期刊
JOURNAL OF APPLIED PHYSIOLOGY
卷 120, 期 3, 页码 297-309出版社
AMER PHYSIOLOGICAL SOC
DOI: 10.1152/japplphysiol.01110.2014
关键词
systems biology; data integration; genomics
资金
- British Heart Foundation [PG/08/018/24599] Funding Source: researchfish
- British Heart Foundation [PG/08/018/24599] Funding Source: Medline
The overall aim of physiological research is to understand how living systems function in an integrative manner. Consequently, the discipline of physiology has since its infancy attempted to link multiple levels of biological organization. Increasingly this has involved mathematical and computational approaches, typically to model a small number of components spanning several levels of biological organization. With the advent of omics technologies, which can characterize the molecular state of a cell or tissue (intended as the level of expression and/or activity of its molecular components), the number of molecular components we can quantify has increased exponentially. Paradoxically, the unprecedented amount of experimental data has made it more difficult to derive conceptual models underlying essential mechanisms regulating mammalian physiology. We present an overview of state-of-the-art methods currently used to identifying biological networks underlying genomewide responses. These are based on a data-driven approach that relies on advanced computational methods designed to learn biology from observational data.

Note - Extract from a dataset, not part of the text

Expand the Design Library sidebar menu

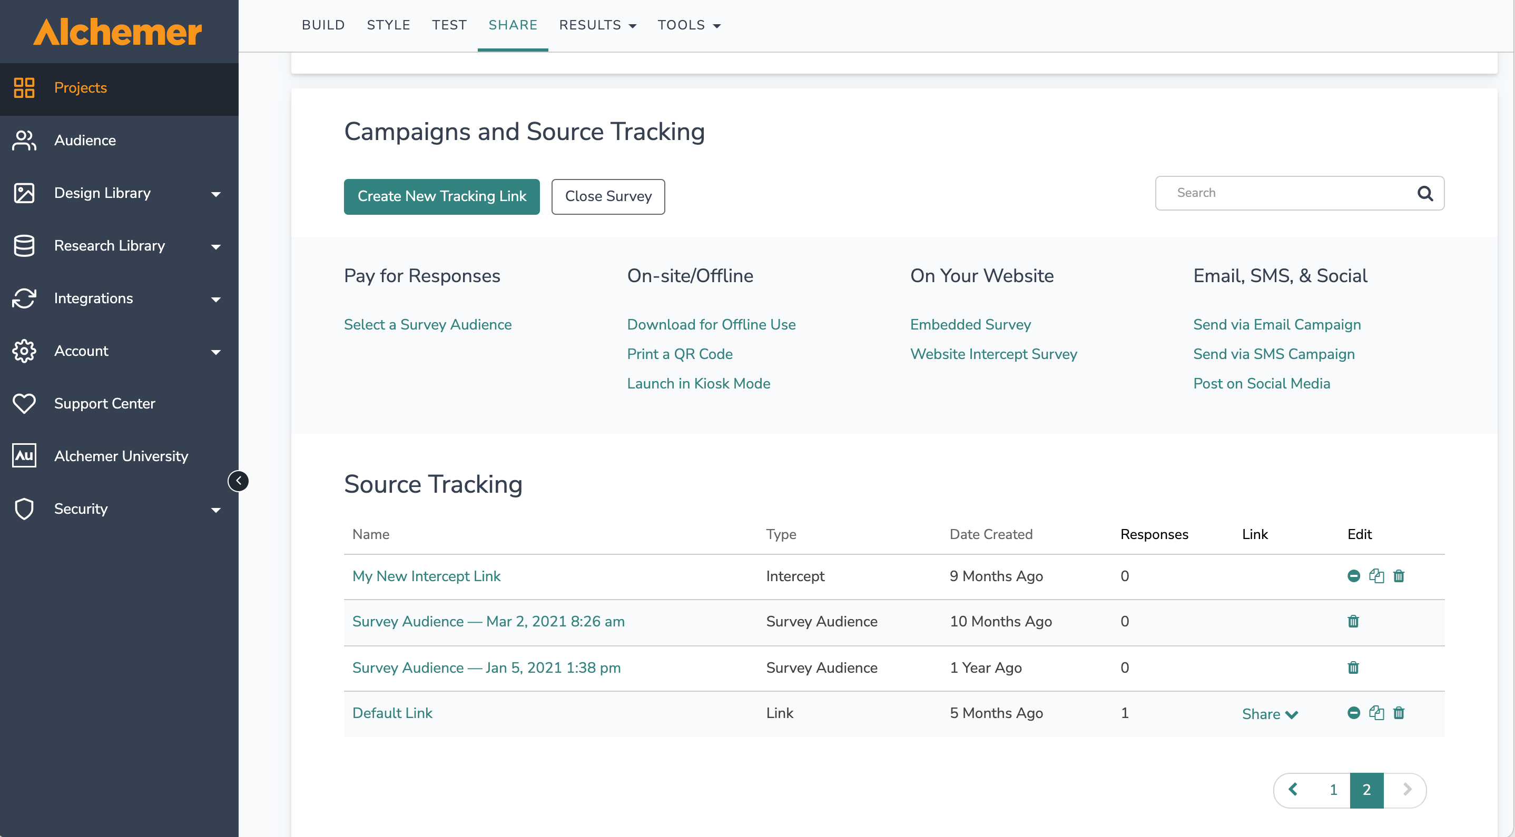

In this review, we illustrate an application of these computational methodologies using a case study integrating an in vivo model representing the transcriptional state of hypoxic skeletal muscle with a clinical study representing muscle wasting in chronic obstructive pulmonary disease patients. The broader application of these approaches to modeling multiple levels of biological data in the context of modern physiology is discussed.